» **Document segment**:
·····
Ada Limón is the author of six books of poetry, including The Carrying, which won the National Book Critics Circle Award and was named a finalist for the PEN/Jean Stein Book Award. Her book Bright Dead Things was nominated for the National Book Award, the National Book Critics Circle Award, and the Kingsley Tufts Poetry Award. Her work has been supported most recently by a Guggenheim Fellowship. She is the new host of American Public Media’s weekday poetry podcast, The Slowdown. She grew up in Sonoma, California and now lives in Lexington, Kentucky where she writes and teaches remotely. She is the 24th Poet Laureate of the United States.
Judges’ Citation
Again and again the clarity of vision and depth of emotion in this lovely book turns the ordinary on its head, asking us to slow down, to see the world askew, and thus anew.
Again and again the clarity of vision and depth of emotion in this lovely book turns the ordinary on its head, asking us to slow down, to see the world askew, and thus anew. Tinged with grief and longing, and buoyed by wonder in the natural world and the possibility of human connection, these are poems that seem to move effortlessly—in the way that only a deft touch can do. The precision of syntax—at once plainspoken and fiercely lyrical—unfolds its revelations masterfully and with a kind of grace that is often heartbreaking. The Hurting Kind is a marvel.
·····
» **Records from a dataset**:
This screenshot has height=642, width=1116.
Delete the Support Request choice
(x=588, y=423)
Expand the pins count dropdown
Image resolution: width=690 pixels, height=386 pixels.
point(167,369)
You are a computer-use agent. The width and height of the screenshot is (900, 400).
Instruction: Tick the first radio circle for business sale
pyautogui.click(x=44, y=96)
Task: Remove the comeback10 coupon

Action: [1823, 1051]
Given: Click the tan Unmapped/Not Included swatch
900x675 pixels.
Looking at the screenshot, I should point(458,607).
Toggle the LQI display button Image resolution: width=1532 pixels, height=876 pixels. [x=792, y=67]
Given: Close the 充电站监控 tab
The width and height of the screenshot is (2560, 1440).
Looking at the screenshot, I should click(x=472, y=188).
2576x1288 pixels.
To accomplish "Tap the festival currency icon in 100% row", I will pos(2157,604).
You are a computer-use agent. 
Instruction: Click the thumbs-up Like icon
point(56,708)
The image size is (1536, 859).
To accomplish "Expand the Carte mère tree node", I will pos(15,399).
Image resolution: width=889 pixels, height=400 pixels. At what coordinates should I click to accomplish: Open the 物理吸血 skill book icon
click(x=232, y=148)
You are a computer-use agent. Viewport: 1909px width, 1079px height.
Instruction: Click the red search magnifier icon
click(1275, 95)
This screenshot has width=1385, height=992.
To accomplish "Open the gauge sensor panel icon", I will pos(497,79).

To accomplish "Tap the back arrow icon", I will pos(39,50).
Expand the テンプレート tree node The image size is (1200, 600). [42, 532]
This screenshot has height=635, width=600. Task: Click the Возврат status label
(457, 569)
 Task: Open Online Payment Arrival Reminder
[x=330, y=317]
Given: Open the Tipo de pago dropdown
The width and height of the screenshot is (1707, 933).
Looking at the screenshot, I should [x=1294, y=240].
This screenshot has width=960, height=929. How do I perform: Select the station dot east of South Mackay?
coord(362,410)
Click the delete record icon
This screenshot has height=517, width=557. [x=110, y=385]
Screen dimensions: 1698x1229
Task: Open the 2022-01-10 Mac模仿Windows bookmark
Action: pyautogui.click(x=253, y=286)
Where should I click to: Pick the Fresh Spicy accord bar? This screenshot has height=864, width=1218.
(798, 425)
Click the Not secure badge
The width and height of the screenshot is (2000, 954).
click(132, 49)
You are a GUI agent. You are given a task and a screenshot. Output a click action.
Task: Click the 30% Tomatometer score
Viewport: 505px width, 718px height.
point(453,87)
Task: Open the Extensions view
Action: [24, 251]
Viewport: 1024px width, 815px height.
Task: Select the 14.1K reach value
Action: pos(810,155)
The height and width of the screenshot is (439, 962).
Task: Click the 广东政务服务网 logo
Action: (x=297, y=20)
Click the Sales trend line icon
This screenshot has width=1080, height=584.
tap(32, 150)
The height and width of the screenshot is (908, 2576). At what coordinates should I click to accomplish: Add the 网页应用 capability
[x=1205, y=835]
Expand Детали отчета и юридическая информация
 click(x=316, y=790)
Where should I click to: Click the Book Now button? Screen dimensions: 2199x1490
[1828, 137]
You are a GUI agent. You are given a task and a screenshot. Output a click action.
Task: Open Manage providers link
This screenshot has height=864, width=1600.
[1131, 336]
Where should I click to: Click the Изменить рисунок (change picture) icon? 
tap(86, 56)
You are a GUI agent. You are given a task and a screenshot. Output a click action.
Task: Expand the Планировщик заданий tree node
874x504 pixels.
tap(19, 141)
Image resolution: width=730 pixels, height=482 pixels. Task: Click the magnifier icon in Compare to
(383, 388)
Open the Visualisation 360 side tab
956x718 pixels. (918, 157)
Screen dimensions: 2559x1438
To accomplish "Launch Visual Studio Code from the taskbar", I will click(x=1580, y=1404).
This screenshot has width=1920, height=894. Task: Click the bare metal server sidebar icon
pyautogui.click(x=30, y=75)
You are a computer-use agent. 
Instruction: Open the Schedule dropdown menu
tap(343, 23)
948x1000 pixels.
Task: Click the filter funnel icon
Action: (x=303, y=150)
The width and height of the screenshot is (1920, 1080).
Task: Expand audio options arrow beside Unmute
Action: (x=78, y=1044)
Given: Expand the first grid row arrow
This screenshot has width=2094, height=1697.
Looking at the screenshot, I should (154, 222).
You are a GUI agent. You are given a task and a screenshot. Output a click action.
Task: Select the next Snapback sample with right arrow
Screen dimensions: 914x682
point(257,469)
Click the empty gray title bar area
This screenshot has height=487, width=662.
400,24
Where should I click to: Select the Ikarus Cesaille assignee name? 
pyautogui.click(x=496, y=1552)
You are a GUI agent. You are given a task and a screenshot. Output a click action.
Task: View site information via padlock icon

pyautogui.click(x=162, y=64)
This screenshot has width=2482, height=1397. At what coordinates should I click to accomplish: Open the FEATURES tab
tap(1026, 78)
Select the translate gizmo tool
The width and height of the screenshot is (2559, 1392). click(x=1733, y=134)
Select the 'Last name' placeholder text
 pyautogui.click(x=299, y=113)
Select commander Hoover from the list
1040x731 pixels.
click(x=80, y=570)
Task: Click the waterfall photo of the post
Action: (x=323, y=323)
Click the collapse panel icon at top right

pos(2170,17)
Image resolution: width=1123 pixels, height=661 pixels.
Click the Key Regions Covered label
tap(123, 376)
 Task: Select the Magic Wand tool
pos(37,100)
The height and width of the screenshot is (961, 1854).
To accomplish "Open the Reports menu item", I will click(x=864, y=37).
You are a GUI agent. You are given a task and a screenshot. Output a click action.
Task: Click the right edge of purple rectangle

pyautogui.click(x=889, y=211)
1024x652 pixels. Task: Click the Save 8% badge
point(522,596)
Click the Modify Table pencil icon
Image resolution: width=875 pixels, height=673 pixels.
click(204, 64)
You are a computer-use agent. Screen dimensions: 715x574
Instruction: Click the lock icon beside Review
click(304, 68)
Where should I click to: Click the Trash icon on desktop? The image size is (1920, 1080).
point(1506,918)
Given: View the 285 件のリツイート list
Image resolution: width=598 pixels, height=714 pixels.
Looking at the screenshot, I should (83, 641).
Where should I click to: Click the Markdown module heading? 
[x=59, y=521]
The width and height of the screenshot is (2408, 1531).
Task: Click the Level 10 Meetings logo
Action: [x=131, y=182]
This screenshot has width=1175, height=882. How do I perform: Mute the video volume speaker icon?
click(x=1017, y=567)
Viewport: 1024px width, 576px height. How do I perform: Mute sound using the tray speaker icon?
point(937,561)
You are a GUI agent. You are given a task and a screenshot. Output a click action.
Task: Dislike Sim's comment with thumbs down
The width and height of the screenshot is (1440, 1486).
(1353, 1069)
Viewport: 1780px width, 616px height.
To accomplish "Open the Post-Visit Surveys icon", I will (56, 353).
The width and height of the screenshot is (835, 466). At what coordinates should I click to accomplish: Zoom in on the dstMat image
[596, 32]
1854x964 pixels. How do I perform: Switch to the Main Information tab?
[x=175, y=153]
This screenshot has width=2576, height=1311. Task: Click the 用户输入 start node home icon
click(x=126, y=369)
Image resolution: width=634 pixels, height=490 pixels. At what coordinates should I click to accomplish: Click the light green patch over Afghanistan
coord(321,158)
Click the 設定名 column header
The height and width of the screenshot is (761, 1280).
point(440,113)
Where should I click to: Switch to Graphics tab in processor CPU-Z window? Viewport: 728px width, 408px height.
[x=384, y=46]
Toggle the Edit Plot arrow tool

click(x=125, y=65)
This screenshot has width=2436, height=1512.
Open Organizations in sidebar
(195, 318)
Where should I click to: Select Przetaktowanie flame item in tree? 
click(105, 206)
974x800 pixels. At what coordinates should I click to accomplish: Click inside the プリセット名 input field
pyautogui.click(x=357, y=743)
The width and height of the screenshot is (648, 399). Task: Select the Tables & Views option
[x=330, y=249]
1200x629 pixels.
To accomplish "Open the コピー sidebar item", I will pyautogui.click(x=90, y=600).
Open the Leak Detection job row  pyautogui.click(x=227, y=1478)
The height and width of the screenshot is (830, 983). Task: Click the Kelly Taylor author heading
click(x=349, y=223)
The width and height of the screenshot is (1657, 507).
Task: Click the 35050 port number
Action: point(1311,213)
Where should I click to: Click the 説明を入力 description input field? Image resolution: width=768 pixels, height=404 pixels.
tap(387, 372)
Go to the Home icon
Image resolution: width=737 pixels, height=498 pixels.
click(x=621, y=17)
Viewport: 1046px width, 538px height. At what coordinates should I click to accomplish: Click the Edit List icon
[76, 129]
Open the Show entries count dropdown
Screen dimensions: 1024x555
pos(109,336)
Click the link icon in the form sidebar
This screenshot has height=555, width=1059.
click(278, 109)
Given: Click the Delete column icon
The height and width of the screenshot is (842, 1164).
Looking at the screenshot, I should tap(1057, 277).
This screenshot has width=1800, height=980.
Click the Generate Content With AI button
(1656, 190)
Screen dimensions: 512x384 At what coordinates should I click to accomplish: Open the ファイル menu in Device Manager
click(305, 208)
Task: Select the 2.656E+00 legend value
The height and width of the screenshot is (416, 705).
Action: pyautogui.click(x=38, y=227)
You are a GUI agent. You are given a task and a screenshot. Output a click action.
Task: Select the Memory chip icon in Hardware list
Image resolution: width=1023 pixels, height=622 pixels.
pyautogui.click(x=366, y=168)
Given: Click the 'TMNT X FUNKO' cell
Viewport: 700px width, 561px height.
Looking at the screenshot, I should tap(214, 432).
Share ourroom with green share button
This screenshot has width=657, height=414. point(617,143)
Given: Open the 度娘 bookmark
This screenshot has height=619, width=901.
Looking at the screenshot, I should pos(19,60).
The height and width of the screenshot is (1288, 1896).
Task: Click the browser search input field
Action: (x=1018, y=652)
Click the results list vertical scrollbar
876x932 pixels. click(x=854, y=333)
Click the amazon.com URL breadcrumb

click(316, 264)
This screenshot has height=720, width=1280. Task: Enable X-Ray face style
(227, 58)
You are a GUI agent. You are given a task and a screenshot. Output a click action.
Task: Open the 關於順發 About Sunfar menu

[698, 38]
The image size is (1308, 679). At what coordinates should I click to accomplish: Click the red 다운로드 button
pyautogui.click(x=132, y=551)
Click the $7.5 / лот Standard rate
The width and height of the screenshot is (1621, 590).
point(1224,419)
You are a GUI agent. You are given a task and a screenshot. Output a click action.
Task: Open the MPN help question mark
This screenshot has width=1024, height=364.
·····
» **Given instruction**: Write out the entire Ada Limón biography and judges' citation above, word for word.

» **Output of the task**:
Ada Limón is the author of six books of poetry, including The Carrying, which won the National Book Critics Circle Award and was named a finalist for the PEN/Jean Stein Book Award. Her book Bright Dead Things was nominated for the National Book Award, the National Book Critics Circle Award, and the Kingsley Tufts Poetry Award. Her work has been supported most recently by a Guggenheim Fellowship. She is the new host of American Public Media’s weekday poetry podcast, The Slowdown. She grew up in Sonoma, California and now lives in Lexington, Kentucky where she writes and teaches remotely. She is the 24th Poet Laureate of the United States.
Judges’ Citation
Again and again the clarity of vision and depth of emotion in this lovely book turns the ordinary on its head, asking us to slow down, to see the world askew, and thus anew.
Again and again the clarity of vision and depth of emotion in this lovely book turns the ordinary on its head, asking us to slow down, to see the world askew, and thus anew. Tinged with grief and longing, and buoyed by wonder in the natural world and the possibility of human connection, these are poems that seem to move effortlessly—in the way that only a deft touch can do. The precision of syntax—at once plainspoken and fiercely lyrical—unfolds its revelations masterfully and with a kind of grace that is often heartbreaking. The Hurting Kind is a marvel.